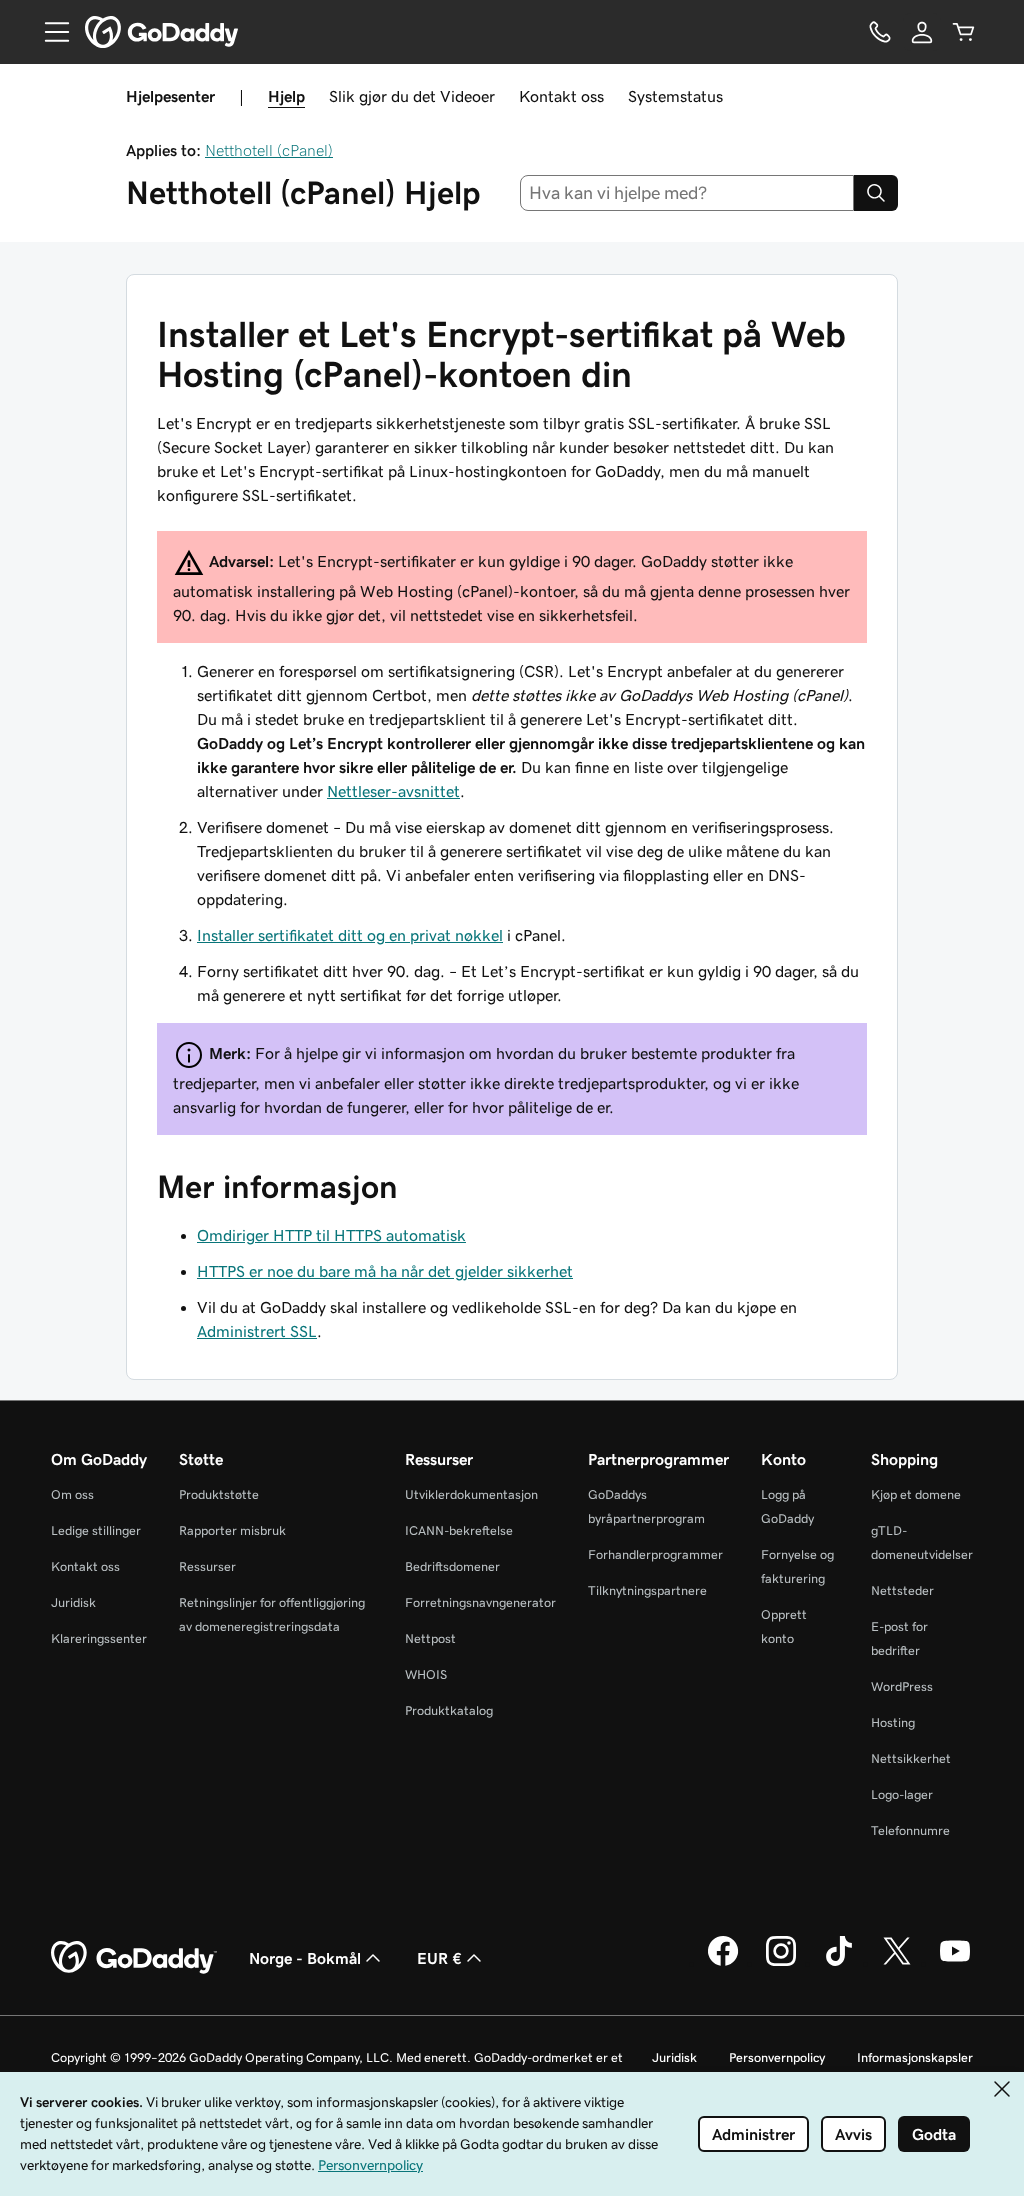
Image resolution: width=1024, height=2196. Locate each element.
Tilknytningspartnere (647, 1590)
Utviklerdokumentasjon (471, 1494)
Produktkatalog (449, 1710)
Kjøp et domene (916, 1494)
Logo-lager (902, 1794)
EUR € (439, 1958)
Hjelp (286, 96)
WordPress (902, 1686)
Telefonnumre (910, 1830)
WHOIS (426, 1674)
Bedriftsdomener (452, 1566)
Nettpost (430, 1638)
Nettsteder (902, 1590)
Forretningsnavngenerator (480, 1602)
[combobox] (687, 193)
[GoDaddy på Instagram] (781, 1963)
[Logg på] (922, 32)
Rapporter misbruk (232, 1530)
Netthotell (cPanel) (269, 150)
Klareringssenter (99, 1638)
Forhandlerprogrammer (655, 1554)
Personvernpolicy (777, 2057)
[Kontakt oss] (880, 32)
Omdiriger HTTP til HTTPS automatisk (331, 1235)
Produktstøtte (219, 1494)
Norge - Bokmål (305, 1958)
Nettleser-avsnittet (393, 791)
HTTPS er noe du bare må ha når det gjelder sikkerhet (385, 1271)
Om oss (72, 1494)
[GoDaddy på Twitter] (897, 1963)
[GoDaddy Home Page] (134, 1958)
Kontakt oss (561, 96)
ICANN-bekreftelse (459, 1530)
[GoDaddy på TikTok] (839, 1963)
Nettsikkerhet (911, 1758)
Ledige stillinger (96, 1530)
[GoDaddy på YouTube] (955, 1963)
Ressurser (207, 1566)
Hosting (893, 1722)
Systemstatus (675, 96)
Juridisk (73, 1602)
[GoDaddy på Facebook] (723, 1963)
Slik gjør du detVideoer (412, 96)
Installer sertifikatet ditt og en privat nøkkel (350, 935)
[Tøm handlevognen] (964, 32)
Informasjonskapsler (915, 2057)
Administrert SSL (257, 1331)
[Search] (876, 193)
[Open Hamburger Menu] (49, 32)
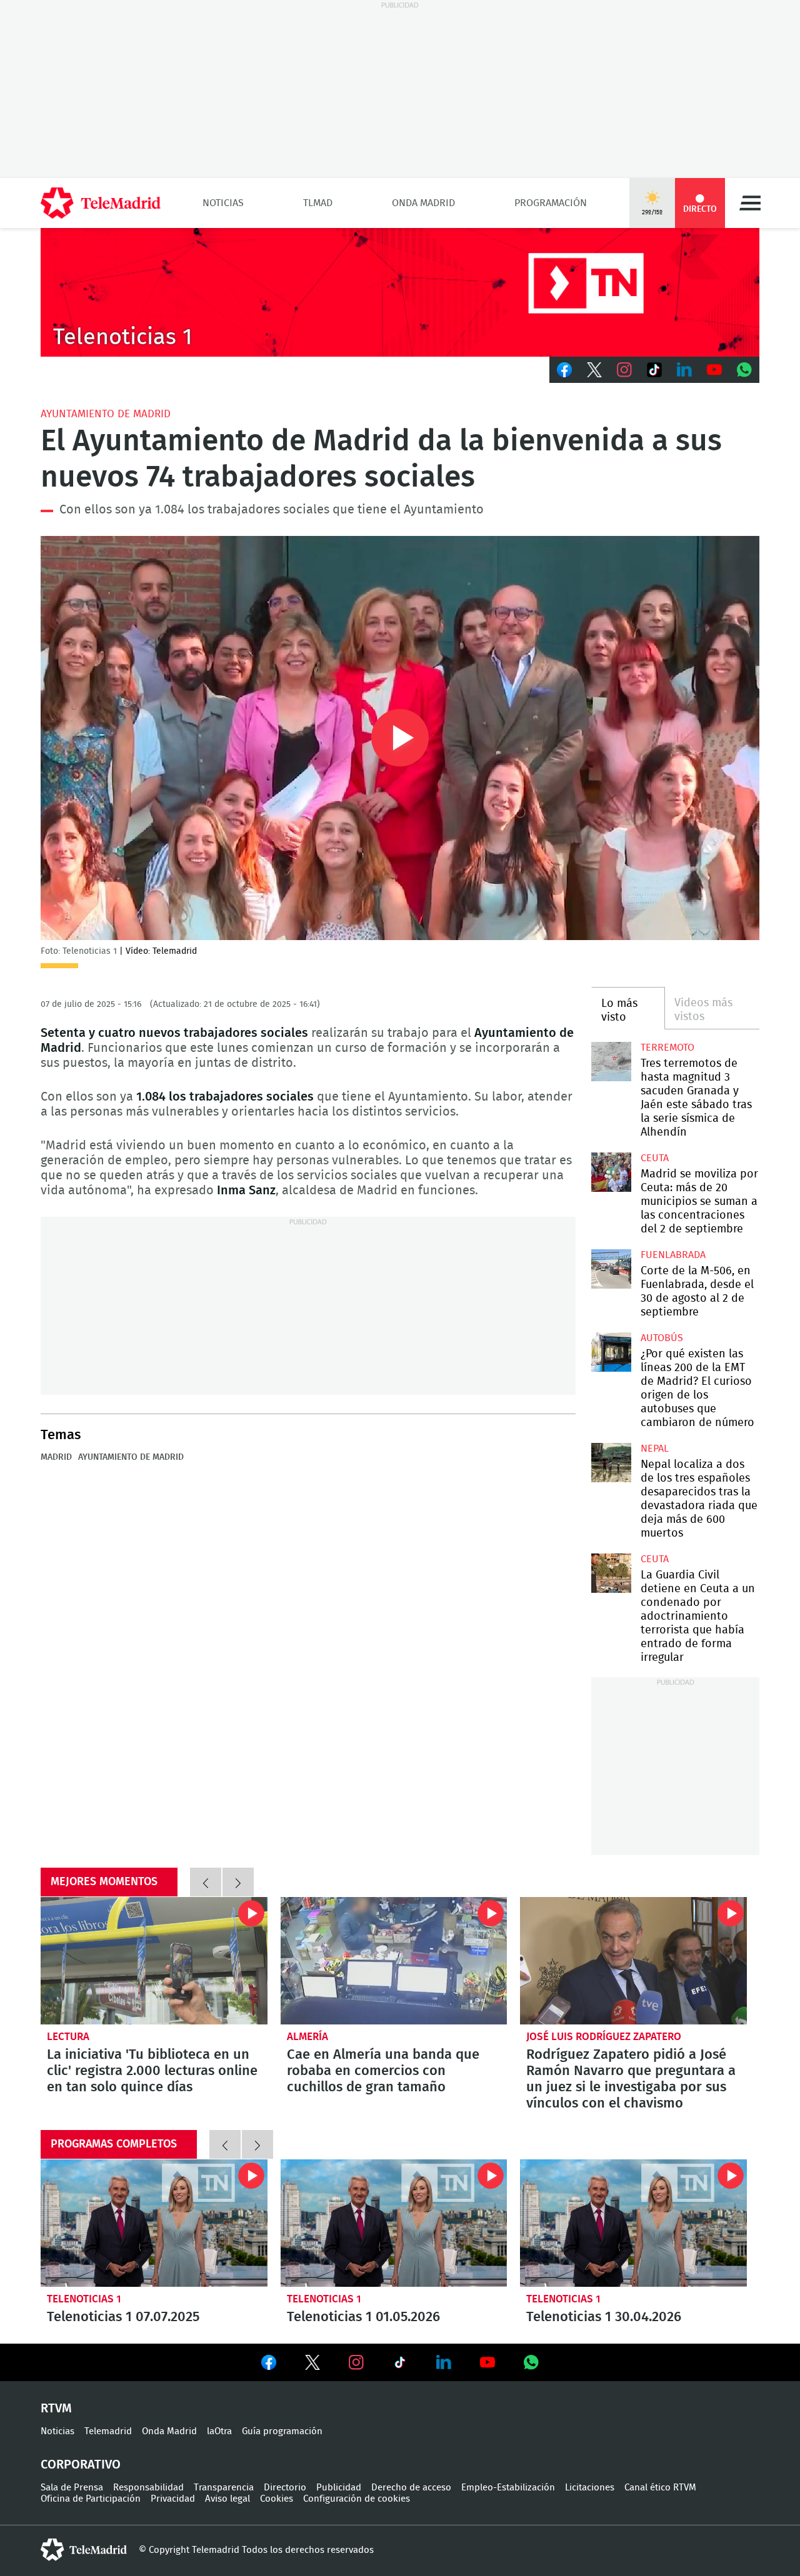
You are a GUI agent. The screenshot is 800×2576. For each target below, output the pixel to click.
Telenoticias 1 (84, 2299)
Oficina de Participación (91, 2499)
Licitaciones (589, 2487)
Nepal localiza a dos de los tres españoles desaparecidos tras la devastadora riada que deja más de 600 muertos (611, 1462)
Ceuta (655, 1158)
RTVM (56, 2408)
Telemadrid (108, 2431)
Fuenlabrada (673, 1255)
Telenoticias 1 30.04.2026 (633, 2223)
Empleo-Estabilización (508, 2487)
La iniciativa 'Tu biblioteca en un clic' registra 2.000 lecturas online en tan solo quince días (154, 1960)
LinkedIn (684, 370)
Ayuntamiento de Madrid (106, 414)
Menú (750, 203)
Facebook (564, 369)
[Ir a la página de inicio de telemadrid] (101, 203)
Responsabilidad (148, 2487)
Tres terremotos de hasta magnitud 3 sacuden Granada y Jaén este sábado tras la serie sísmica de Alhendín (611, 1061)
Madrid (56, 1457)
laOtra (219, 2431)
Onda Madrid (423, 203)
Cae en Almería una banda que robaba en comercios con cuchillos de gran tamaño (394, 1960)
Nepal (655, 1449)
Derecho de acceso (411, 2487)
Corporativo (81, 2465)
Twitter (594, 369)
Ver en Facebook (268, 2365)
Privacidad (173, 2499)
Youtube (714, 370)
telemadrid (84, 2550)
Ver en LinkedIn (443, 2362)
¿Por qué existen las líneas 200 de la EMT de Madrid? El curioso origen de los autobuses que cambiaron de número (611, 1352)
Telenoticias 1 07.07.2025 (154, 2223)
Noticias (223, 203)
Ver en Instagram (356, 2362)
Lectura (68, 2036)
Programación (550, 203)
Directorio (285, 2487)
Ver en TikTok (400, 2365)
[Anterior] (205, 1882)
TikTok (654, 369)
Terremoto (667, 1048)
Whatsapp (744, 370)
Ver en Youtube (487, 2362)
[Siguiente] (238, 1882)
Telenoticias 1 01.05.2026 (394, 2223)
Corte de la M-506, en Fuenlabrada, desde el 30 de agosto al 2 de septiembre (611, 1269)
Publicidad (338, 2487)
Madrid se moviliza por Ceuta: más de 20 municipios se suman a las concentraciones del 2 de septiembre (611, 1172)
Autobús (662, 1338)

****************

§ Your task: Gather every line from the entries above where the word "tras" appears, and copy them.

§ Response area:
Nepal localiza a dos de los tres españoles desaparecidos tras la devastadora riada que deja más de 600 muertos (611, 1462)
Tres terremotos de hasta magnitud 3 sacuden Granada y Jaén este sábado tras la serie sísmica de Alhendín (611, 1061)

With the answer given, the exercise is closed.